Exercise:
Below is the data. Give it again, complete and exact.

Exercise material:
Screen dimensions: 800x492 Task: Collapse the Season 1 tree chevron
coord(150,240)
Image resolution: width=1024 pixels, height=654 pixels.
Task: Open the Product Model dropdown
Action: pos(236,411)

Completed task:
Screen dimensions: 800x492 Task: Collapse the Season 1 tree chevron
coord(150,240)
Image resolution: width=1024 pixels, height=654 pixels.
Task: Open the Product Model dropdown
Action: pos(236,411)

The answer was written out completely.